Selection

━━━

‘The life and times of Dr. Zakir Hussain – the true Ratna of Bharat’


Amidst the recent debates on Bharat Ratna, I would like to discuss and bring out the personality of another Bharat Ratna awardee, who was a true son of Bharat. I want to discuss about the journey of a truly remarkable man. It is important for us to do so because we otherwise miss out on India’s heritage, on what truly gigantic personalities the Indian independence movement had produced. Any biographical essay on Zakir Saheb— and there is an excellent one in the book edited by Lokendra Malik and Salman Khurshid—should be a must read for every school student on how to model ones life on role models like Dr Zakir Hussain. His life is an incisive depiction of what outstanding qualities of head and heart he possessed; and his writings are a priceless compilation on a humongously diverse set of topics, including unparalleled vignettes about personalities, communal frenzy & nationalism.

 

The values he exemplified are eternal and cherished all the more because they are so conspicuous by their absence in contemporary society. Why was Dr Zakir Husain so remarkable? Given his scintillating array of multifaceted accomplishments, I can do no more than a poor imitation of a fan dancer by touching upon a very small number without really covering any of them.

━━━

Reproduce word for word the part of the essay on Zakir Hussain that begins with "Amidst the recent" and ends after "frenzy & nationalism.".

Data shown
━━━

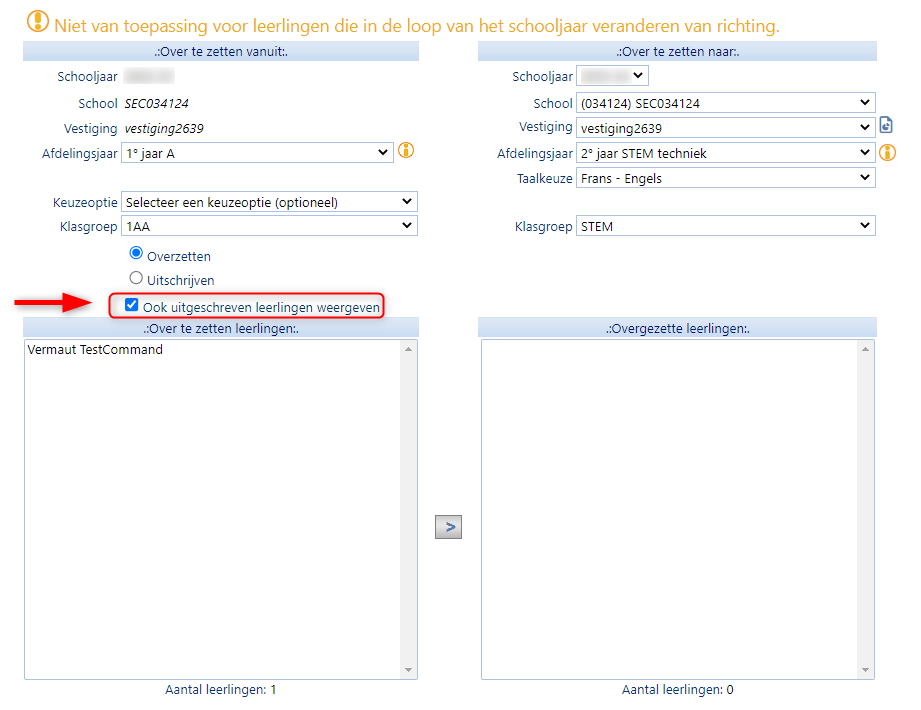
Task: Open the target Klasgroep dropdown 'STEM'
Action: tap(725, 226)
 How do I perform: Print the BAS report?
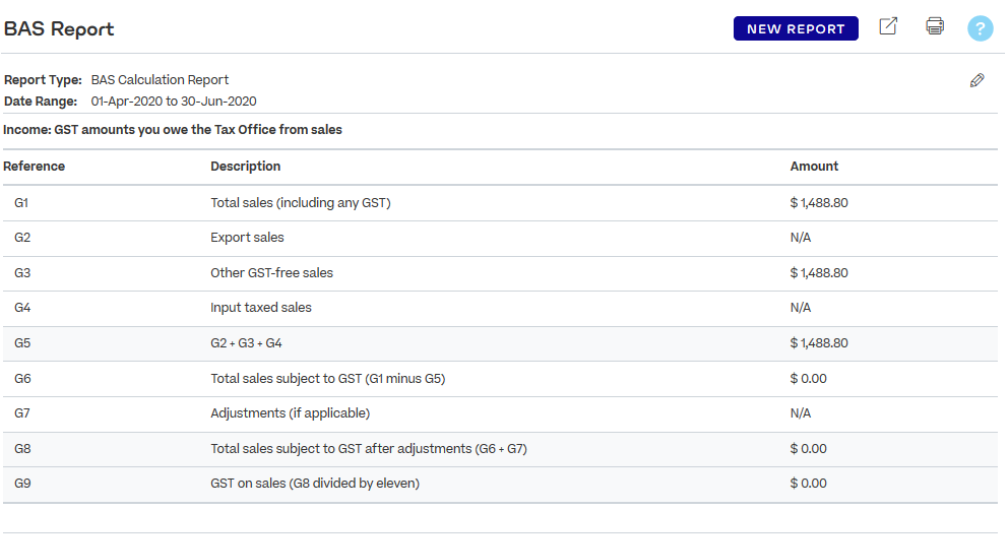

━━━

Result of this exercise
Amidst the recent debates on Bharat Ratna, I would like to discuss and bring out the personality of another Bharat Ratna awardee, who was a true son of Bharat. I want to discuss about the journey of a truly remarkable man. It is important for us to do so because we otherwise miss out on India’s heritage, on what truly gigantic personalities the Indian independence movement had produced. Any biographical essay on Zakir Saheb— and there is an excellent one in the book edited by Lokendra Malik and Salman Khurshid—should be a must read for every school student on how to model ones life on role models like Dr Zakir Hussain. His life is an incisive depiction of what outstanding qualities of head and heart he possessed; and his writings are a priceless compilation on a humongously diverse set of topics, including unparalleled vignettes about personalities, communal frenzy & nationalism.